• _Your assignment_: Where the records below show a line containing "Task: Click 'following", start copying; end with the line containing "Given: Click the star favorite icon", and copy it too.

★ ★ ★ ★

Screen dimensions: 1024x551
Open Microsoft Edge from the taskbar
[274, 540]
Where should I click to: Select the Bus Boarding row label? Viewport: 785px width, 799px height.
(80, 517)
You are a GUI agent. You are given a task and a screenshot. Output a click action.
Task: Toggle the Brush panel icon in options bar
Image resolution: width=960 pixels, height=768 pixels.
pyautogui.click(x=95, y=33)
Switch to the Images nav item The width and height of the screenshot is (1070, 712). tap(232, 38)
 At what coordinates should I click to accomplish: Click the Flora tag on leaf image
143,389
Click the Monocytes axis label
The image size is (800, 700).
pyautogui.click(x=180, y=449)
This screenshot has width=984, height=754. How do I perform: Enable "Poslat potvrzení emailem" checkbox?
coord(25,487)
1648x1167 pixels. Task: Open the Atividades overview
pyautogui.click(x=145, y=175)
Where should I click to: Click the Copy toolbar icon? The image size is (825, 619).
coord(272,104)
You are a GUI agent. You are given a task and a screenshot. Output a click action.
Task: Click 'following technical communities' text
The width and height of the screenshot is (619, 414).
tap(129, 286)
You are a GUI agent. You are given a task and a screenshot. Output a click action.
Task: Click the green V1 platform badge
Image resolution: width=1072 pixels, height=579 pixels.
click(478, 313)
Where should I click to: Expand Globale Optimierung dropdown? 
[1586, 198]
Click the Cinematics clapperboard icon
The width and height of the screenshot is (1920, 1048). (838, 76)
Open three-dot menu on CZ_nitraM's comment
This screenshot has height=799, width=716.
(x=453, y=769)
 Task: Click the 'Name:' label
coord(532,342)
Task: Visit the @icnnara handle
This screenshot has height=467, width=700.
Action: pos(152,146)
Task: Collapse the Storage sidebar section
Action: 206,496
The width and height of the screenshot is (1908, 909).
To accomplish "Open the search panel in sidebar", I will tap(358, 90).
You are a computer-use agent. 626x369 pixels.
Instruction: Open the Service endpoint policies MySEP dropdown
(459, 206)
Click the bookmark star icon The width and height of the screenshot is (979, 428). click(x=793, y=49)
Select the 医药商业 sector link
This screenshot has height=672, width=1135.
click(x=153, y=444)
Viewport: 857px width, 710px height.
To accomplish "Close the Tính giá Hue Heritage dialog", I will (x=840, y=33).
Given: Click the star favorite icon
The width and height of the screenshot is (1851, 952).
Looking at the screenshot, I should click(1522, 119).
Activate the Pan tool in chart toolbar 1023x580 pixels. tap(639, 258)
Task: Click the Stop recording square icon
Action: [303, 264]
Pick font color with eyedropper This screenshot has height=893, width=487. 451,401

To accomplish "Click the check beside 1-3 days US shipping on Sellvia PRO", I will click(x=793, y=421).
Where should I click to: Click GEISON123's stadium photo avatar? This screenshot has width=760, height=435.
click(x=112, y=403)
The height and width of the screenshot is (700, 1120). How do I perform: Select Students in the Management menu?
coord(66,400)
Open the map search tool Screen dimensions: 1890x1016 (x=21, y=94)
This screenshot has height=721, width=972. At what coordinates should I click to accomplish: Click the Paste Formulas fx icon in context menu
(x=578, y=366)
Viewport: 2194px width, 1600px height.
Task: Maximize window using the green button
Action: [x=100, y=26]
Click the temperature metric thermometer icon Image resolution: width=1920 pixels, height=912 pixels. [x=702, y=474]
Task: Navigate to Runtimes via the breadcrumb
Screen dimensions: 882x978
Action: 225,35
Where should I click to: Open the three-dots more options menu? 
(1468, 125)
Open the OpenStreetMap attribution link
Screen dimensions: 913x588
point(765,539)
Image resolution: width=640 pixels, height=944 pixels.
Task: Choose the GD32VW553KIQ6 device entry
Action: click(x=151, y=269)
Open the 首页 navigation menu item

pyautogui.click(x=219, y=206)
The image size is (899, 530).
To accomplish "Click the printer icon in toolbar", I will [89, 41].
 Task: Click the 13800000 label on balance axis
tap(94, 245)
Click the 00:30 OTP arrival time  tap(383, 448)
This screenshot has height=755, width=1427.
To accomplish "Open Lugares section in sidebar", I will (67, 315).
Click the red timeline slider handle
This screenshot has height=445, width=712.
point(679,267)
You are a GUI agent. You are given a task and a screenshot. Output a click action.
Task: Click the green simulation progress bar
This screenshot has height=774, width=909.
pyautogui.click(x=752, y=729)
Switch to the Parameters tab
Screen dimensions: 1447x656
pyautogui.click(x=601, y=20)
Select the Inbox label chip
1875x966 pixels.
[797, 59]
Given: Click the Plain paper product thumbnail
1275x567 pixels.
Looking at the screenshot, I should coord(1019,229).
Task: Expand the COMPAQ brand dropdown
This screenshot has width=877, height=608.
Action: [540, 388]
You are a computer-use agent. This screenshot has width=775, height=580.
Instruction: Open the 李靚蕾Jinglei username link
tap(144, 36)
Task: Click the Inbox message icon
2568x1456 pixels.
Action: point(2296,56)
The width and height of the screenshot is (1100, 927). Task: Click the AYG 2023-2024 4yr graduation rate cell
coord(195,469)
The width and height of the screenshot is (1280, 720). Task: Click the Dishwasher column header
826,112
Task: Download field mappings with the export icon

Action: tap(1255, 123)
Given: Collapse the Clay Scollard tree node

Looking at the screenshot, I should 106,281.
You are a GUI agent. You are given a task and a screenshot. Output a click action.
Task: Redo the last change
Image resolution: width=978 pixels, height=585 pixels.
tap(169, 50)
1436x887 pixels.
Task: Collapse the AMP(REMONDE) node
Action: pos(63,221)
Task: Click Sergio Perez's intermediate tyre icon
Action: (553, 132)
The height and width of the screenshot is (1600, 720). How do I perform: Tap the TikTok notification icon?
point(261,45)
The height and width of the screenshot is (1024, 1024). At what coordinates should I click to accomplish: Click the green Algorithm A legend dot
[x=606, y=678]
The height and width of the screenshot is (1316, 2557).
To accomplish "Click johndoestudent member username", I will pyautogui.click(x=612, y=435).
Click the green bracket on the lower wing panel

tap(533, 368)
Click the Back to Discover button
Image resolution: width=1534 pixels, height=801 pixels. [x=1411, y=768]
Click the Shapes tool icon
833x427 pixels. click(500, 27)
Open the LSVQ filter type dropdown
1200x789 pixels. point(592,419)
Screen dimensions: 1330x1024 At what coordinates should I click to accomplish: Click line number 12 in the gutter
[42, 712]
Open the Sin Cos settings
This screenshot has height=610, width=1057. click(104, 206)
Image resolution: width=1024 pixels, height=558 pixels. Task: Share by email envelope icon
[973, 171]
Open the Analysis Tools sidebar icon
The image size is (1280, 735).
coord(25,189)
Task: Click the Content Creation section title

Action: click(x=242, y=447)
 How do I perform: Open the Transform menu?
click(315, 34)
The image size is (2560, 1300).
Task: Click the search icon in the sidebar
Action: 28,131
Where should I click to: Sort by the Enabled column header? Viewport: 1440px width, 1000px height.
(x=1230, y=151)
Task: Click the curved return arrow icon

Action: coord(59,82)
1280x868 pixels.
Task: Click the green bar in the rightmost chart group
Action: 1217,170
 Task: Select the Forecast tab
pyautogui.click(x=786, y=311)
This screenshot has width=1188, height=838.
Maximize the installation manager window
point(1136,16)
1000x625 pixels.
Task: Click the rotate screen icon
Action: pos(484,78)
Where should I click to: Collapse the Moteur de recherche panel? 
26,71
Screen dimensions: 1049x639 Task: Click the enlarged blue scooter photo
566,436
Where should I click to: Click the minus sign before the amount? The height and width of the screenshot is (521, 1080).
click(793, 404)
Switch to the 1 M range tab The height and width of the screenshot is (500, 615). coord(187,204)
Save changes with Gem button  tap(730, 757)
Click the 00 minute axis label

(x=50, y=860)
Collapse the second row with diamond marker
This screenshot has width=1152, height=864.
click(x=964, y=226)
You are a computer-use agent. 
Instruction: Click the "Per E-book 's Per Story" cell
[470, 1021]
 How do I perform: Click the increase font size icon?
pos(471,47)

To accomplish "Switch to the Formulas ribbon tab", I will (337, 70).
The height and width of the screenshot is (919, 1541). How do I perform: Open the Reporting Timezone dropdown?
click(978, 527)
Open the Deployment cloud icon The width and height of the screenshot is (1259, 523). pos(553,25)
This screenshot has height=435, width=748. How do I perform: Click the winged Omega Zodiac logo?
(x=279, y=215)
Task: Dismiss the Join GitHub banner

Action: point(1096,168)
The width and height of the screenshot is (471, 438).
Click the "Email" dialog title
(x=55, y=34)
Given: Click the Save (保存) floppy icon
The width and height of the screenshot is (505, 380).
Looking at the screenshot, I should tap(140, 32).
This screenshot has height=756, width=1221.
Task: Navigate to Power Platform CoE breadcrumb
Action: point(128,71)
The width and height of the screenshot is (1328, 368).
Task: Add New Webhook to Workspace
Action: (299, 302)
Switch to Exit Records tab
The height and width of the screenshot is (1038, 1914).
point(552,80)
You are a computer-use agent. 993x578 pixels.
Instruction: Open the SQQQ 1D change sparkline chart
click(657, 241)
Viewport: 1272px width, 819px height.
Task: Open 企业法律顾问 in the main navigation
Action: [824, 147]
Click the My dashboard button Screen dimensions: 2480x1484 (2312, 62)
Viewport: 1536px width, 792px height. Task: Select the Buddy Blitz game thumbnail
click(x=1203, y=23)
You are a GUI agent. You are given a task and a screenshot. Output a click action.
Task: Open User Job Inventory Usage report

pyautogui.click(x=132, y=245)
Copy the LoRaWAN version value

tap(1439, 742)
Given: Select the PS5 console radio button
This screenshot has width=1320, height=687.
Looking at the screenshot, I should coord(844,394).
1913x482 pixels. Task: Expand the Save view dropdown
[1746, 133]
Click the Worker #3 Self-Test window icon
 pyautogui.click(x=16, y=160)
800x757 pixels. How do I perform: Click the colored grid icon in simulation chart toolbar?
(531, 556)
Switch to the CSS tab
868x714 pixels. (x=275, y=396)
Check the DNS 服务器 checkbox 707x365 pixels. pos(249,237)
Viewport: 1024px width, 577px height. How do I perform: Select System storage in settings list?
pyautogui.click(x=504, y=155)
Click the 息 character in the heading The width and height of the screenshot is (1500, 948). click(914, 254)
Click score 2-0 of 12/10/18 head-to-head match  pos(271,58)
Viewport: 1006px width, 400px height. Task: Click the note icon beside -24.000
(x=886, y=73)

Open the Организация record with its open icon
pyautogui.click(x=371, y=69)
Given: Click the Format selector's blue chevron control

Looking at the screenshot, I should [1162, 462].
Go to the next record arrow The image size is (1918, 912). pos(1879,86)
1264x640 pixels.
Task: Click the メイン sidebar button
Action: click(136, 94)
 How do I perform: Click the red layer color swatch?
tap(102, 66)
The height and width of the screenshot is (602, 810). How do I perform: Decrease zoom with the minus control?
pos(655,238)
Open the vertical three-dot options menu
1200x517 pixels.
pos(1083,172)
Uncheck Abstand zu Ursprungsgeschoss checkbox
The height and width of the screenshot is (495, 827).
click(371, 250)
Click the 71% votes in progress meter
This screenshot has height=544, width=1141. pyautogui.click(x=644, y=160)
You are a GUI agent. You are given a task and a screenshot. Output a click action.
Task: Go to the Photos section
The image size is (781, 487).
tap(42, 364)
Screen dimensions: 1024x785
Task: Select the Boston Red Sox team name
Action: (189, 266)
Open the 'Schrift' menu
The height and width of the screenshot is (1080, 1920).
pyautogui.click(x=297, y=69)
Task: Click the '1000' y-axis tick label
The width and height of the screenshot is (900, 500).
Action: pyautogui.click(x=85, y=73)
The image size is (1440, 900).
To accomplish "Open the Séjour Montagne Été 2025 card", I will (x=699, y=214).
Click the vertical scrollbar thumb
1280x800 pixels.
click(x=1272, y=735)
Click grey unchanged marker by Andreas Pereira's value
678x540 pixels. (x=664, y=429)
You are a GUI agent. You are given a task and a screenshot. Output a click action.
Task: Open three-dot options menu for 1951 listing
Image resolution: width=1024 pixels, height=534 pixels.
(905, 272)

★ ★ ★ ★

• _Written response_:
Task: Click 'following technical communities' text
The width and height of the screenshot is (619, 414).
tap(129, 286)
You are a GUI agent. You are given a task and a screenshot. Output a click action.
Task: Click the green V1 platform badge
Image resolution: width=1072 pixels, height=579 pixels.
click(478, 313)
Where should I click to: Expand Globale Optimierung dropdown? 
[1586, 198]
Click the Cinematics clapperboard icon
The width and height of the screenshot is (1920, 1048). (838, 76)
Open three-dot menu on CZ_nitraM's comment
This screenshot has height=799, width=716.
(x=453, y=769)
 Task: Click the 'Name:' label
coord(532,342)
Task: Visit the @icnnara handle
This screenshot has height=467, width=700.
Action: pos(152,146)
Task: Collapse the Storage sidebar section
Action: 206,496
The width and height of the screenshot is (1908, 909).
To accomplish "Open the search panel in sidebar", I will tap(358, 90).
You are a computer-use agent. 626x369 pixels.
Instruction: Open the Service endpoint policies MySEP dropdown
(459, 206)
Click the bookmark star icon The width and height of the screenshot is (979, 428). click(x=793, y=49)
Select the 医药商业 sector link
This screenshot has height=672, width=1135.
click(x=153, y=444)
Viewport: 857px width, 710px height.
To accomplish "Close the Tính giá Hue Heritage dialog", I will (x=840, y=33).
Given: Click the star favorite icon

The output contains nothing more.